The coordination of this resource through virtual power plants made up of solar, batteries, and smart inverters – and later things like pool pumps, air conditioners and electric vehicles – will be a crucial part of this, as long as we can get it right.

“The operational visibility and capabilities shown by both the South Australian VPPs, one operated by Energy Locals in consortium with Tesla, and the other by AGL represent foundational building blocks to enable AEMO to operate the power system with high levels of DER,” said AEMO DER demonstrations lead Matthew Armitage in a statement on Monday.

“Throughout our program, we’ve observed VPPs’ performance in delivering frequency control services and responding to energy market price signals by charging and discharging fleets of household batteries.

“Evidence suggests that as VPPs scale, these flexible capabilities may help to ease operational grid challenges during both maximum and minimum demand periods, contributing to positive consumer experiences.”

Of course, consumers will be at the heart of the success or failure of VPPs, and Monday’s report also reflects on this side of the equation – and suggests it hasn’t necessarily been all smooth sailing.

“The nature of dealing with consumers has caused challenges to the onboarding process for many prospective participants,” the report notes, rather obliquely.

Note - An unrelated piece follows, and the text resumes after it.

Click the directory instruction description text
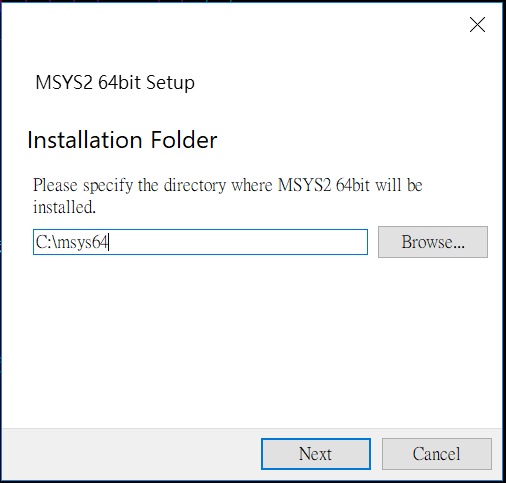 (228, 196)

One of the key sticking points appears to be education – or perhaps communication – and questions around the ongoing willingness of consumers to “prescribe a level of control” of their batteries to VPP operators.

“Due to the minimum FCAS delivery requirements of the demonstration, prospective VPP participants are reliant on consumer uptake,” the report notes.

“AEMO will continue to work with Customer Services Benchmarking Australia… and prospective VPPs to understand how the consumer experience can be improved.

“As the VPP industry matures with a track record of performance, and consumer understanding about VPPs improves, participation rates in the demonstrations are expected to increase.”

To this end, AEMO, in partnership with ARENA and in conjunction with the Energy Consumers Australia (ECA), is also undertaking a survey of VPP participants, with early insights to be released in the third knowledge sharing report in early 2021.

“The VPP trial is important because it will not only help us answer technical questions about this exciting new technology, but how to make it work for people and how they use energy in their homes and businesses,” said Lynne Gallagher, the CEO (interim) Energy Consumers Australia.

“Energy is deeply embedded in the way we live our lives, and bringing consumers into the innovation process is a critical part of developing successful new energy services,” she said.